== Try it ==
Find each line of the entries with the string "Task", please, and copy it.

== Data for this exercise ==
■ ■ ■ ■ ■ ■ ■
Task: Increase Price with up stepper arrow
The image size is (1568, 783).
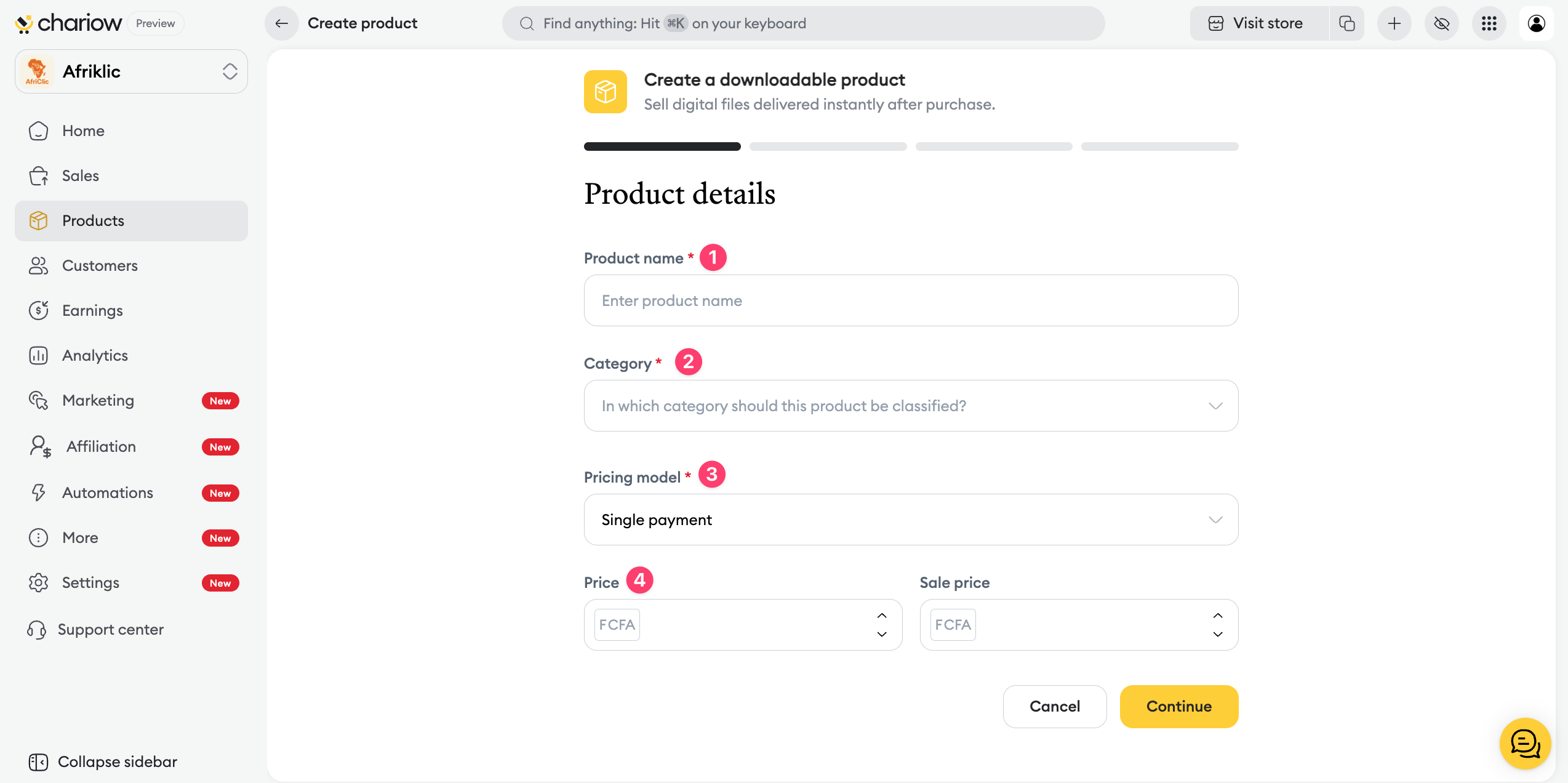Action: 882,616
■ ■ ■ ■ ■ ■ ■
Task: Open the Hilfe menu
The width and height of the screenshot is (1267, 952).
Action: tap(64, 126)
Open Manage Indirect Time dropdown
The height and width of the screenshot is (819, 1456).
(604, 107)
■ ■ ■ ■ ■ ■ ■
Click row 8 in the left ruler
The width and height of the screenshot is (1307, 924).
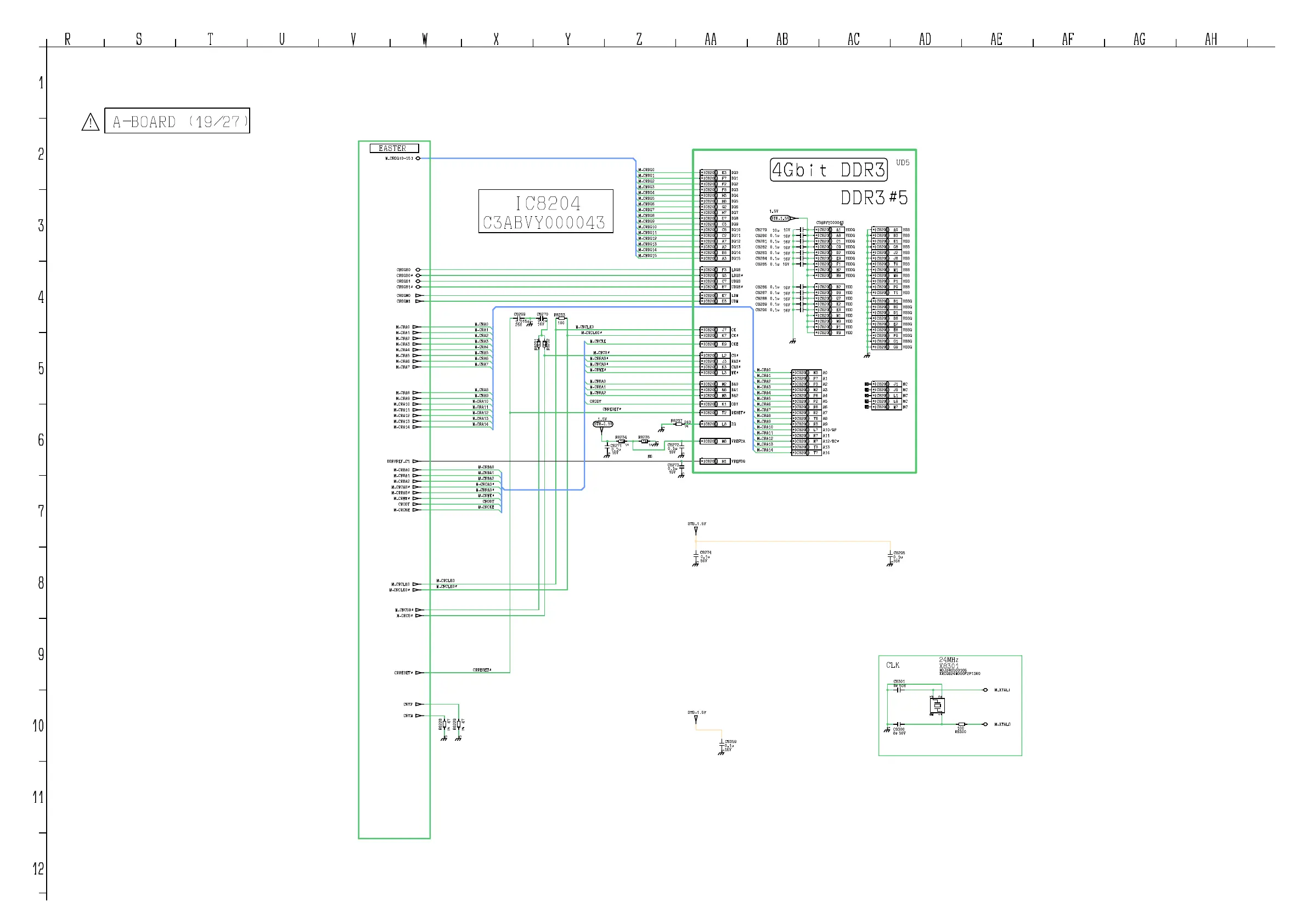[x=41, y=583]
■ ■ ■ ■ ■ ■ ■
== Solution to the exercise ==
Task: Increase Price with up stepper arrow
Task: Open the Hilfe menu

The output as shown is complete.